2014-09-24 06:00:00 | カヴァフィスを読む
中井久夫訳カヴァフィスを読む(187)

 「将軍の死」には複数の「声」があるように思える。

死は手を伸ばして
名将の眉に触れた。
夕刊が記事を載せた。
見舞い客が家に満ちた。

 この一連目はリズムがあって、省略と飛躍が各行を刺戟し合って、とても生き生きしている。特に「夕刊が記事を載せた。」が刺戟的だ。感傷を「事実」が洗っていく。「夕刊」という即物的なもの、俗物的なものが名将とぶつかる瞬間が、斬新で気持ちがいい。追いかけるようにやってくる「見舞い客が家に満ちた。
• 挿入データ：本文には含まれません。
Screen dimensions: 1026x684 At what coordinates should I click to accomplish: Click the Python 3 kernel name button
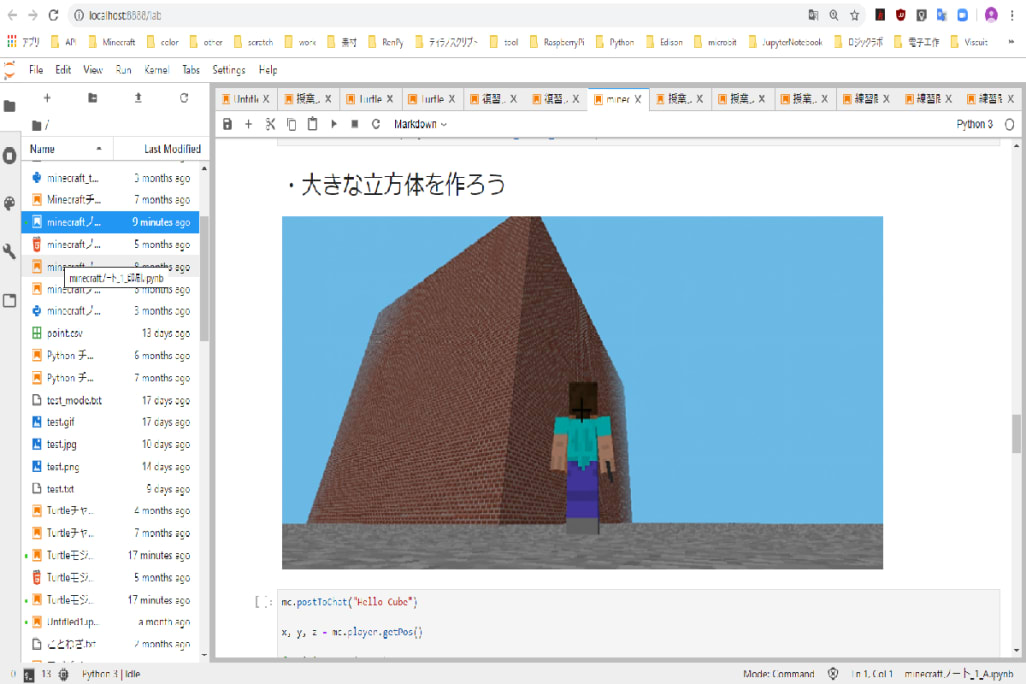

」も乱暴でにぎやかだ。現代の詩であることを強く印象づける。

そと見は--沈黙と不動が彼をおおう。
内側は--生への羨望、死への脅え、愛欲のしがらみ、
愚かなしがみつき、腹立ち、畜生の思いの膿みただれた魂。

 これはあまりにも「現代詩」ふうのことばだが、動きが停滞していて、歯切れが悪い。カヴァフィスの特徴である世界を叩ききったような鮮やかさがない。
 最終連も、カヴァフィスらしくない。

重々しくうめいた。最後の息を吐いた。市民は口々に嘆いた。
「将軍去って市に何が残るか。
ああ、徳は将軍の死とともに絶えた」と。

 説明になってしまって、「主観」が動いていない。「市民は口々に嘆いた。」はカヴァフィスの「声」好みをあらわしているが、ことばが「声」になっていない。主観になっていない。「意味」になってしまっている。
 未刊詩篇の、補遺の作品は、習作という印象が強い。